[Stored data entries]

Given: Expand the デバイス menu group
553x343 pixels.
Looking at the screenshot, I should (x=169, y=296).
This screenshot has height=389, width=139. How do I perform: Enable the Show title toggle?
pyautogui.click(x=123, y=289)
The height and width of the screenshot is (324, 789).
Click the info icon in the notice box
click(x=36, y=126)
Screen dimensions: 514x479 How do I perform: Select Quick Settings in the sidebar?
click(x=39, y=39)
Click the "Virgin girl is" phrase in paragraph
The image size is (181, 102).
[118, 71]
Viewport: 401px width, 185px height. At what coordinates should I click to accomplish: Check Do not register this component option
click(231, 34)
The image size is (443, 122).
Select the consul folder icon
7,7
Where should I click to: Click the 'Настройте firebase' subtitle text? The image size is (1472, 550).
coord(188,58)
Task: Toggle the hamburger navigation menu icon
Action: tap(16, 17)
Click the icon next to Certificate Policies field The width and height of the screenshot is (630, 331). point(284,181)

Task statement: Transcribe exactly, please, the lines from the one with "The image size is (181, 102)." to the last line of the entries above, ends included.

Result of this exercise:
The image size is (181, 102).
[118, 71]
Viewport: 401px width, 185px height. At what coordinates should I click to accomplish: Check Do not register this component option
click(231, 34)
The image size is (443, 122).
Select the consul folder icon
7,7
Where should I click to: Click the 'Настройте firebase' subtitle text? The image size is (1472, 550).
coord(188,58)
Task: Toggle the hamburger navigation menu icon
Action: tap(16, 17)
Click the icon next to Certificate Policies field The width and height of the screenshot is (630, 331). point(284,181)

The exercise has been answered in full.